Landing a big fish on ultralight tackle is an experience unrivaled in the great outdoors. Any fisherman can catch a monster fish on 2-pound line with a 5-foot rod, but being able to successfully land the fish is the true challenge. It requires finesse and total mastery of your angling skills. Anything less and the fish will snap the line, leaving you with one more story about “the one that got away”.
So what is the point of using ultralight rods and tackle? There are many benefits to using ultralight gear, especially if you are chasing after finicky species like trout. Ultralight rods allow the angler to feel every bite and nibble. In fact, I have been fishing with ultralight gear for so long that I can tell the size and species of the fish on the end of the line without having to see it. Ultralight gear is like having supernatural senses; you can feel things that the average fisherman would otherwise miss.

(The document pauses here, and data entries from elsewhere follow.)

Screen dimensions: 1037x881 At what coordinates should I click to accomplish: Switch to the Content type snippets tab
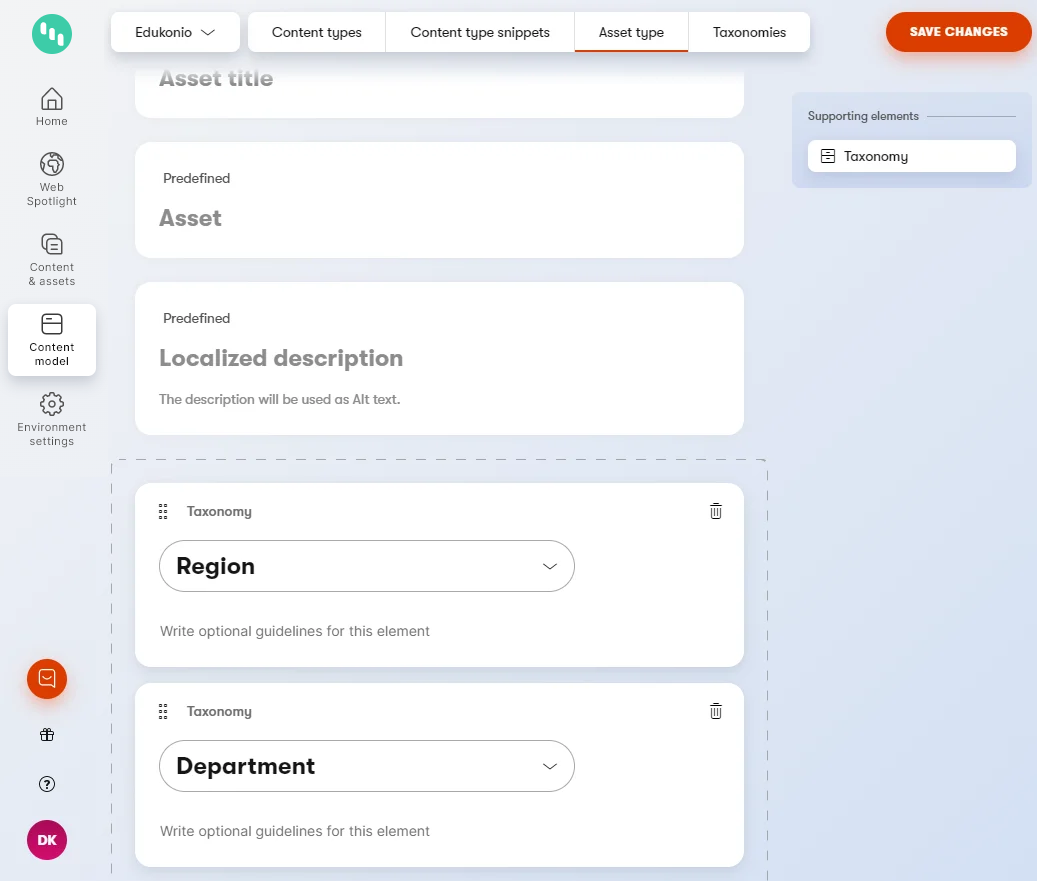pos(479,32)
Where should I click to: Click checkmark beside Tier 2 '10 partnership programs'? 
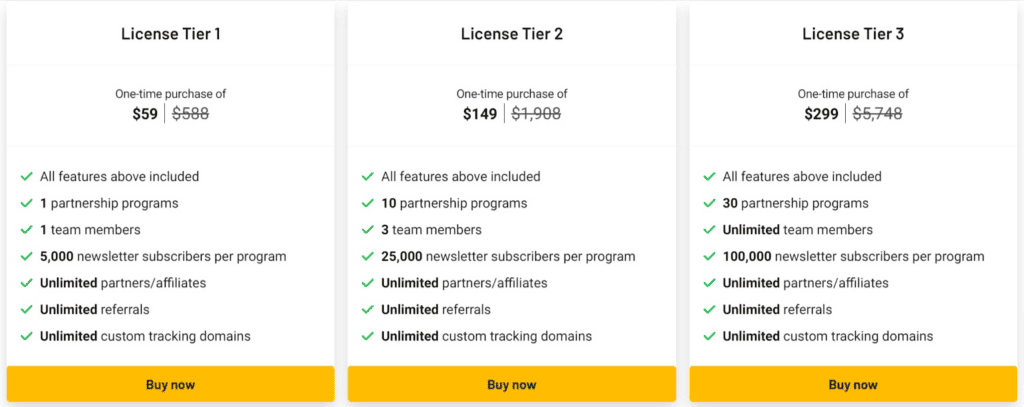(368, 203)
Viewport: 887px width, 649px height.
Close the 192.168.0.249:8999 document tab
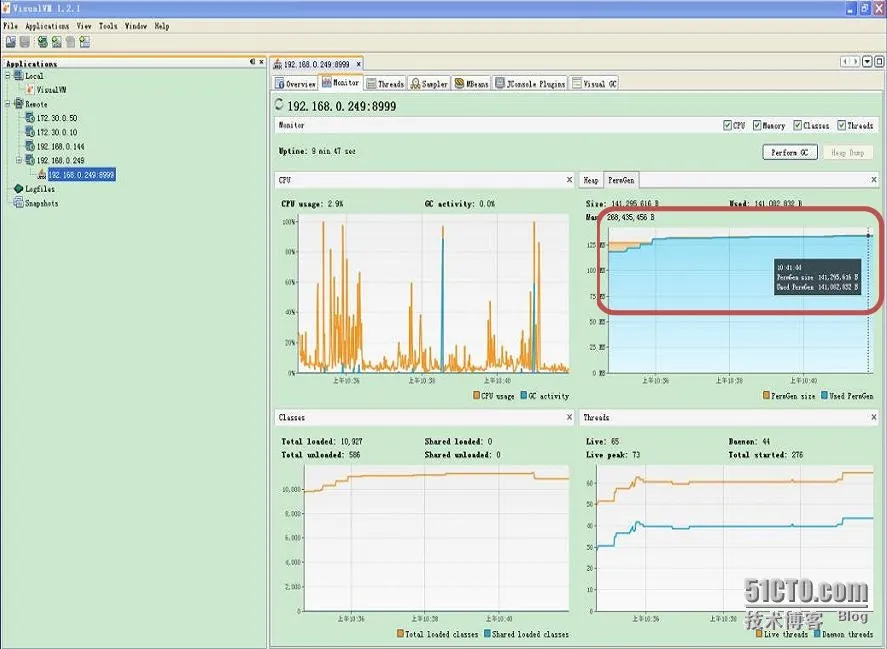(x=359, y=64)
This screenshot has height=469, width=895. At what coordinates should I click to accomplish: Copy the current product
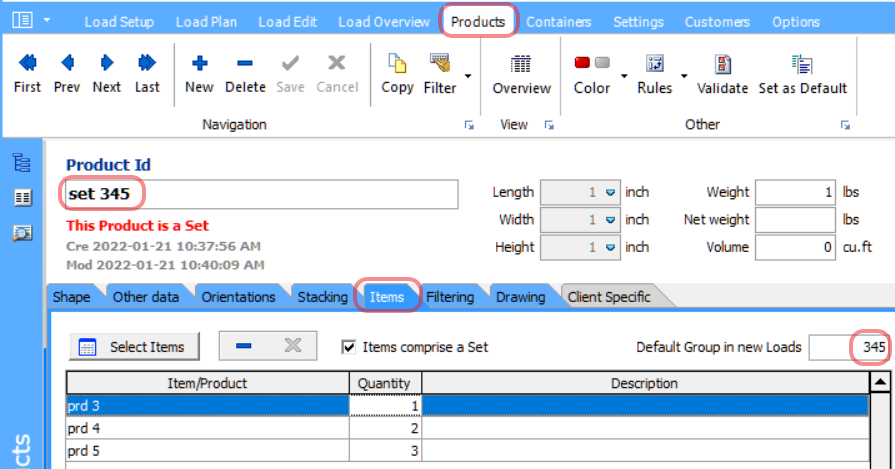coord(397,73)
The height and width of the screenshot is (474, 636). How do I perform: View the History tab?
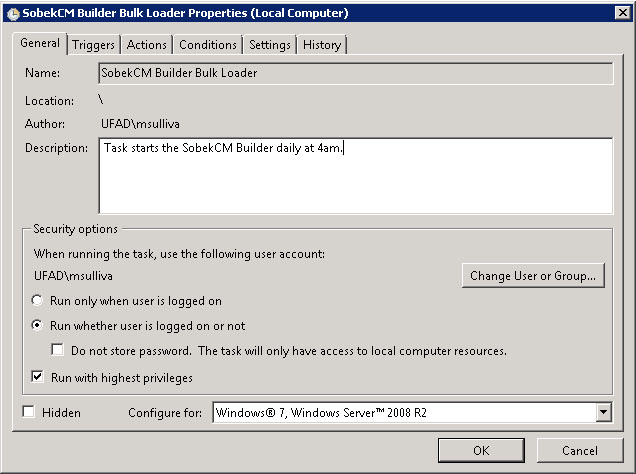322,45
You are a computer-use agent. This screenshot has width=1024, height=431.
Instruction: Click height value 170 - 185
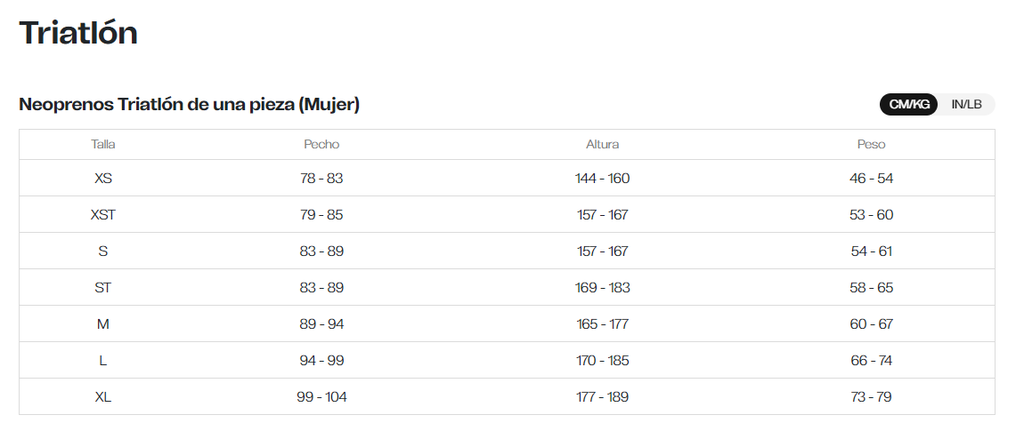pyautogui.click(x=602, y=360)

Another benefit of using ultralight gear is that it is extremely portable. I prefer to do my fishing in secluded mountain streams, which often requires miles of hiking through rugged terrain. Carrying a shorter, lighter rod with a lightweight reel allows me to navigate through thicket, briars, and brush without difficulty. Many of these mountain streams are very narrow, so ultralight equipment allows me to cast with pinpoint accuracy without “spooking” the fish.
But perhaps the best thing about ultralight fishing is the challenge. Anyone can horse in a big fish using a braided co-polymer line, but it takes a real fisherman to land a 23-inch brown trout on 2-pound monofilament. With ultralight gear, even the smallest fish turns into a worthy opponent. This makes the large fish seem even more spectacular.
The key to landing a large fish with ultralight gear is to take your time. The worst thing you can do is be over-aggressive when playing the fish; one big jump or a quick run downstream will snap the line. The fish must be worn down gradually by allowing the fish to make a run, and then reeling in the slack when the fish changes direction. With extremely large fish, it may be necessary to reel in line and let out line several times before the fish can be landed successfully.
The largest fish I ever landed on an ultralight rod and tackle was a rainbow trout; a hulking 28-inch behemoth taken from Loyalsock Creek in Pennsylvania. The fish was hooked at around 6:30 in the evening, and fought a valiant battle for over thirty minutes until sunset. Loyalsock Creek is a wide and sometimes deep river, which presented the fish with several opportunities to make long runs downstream, at about fifty yards at a time. The battle was not unlike two football teams on the gridiron scrapping for field position and fighting for territory. When the trout was landed, I had a newfound respect for the fish; a respect that would not have been so deep had I merely reeled in the trout in five minutes with a heavy line.
Catching big fish with ultralight rods and tackle requires patience and practice, but once you have the experience of pulling in a monster fish, you too will be hooked, no pun intended.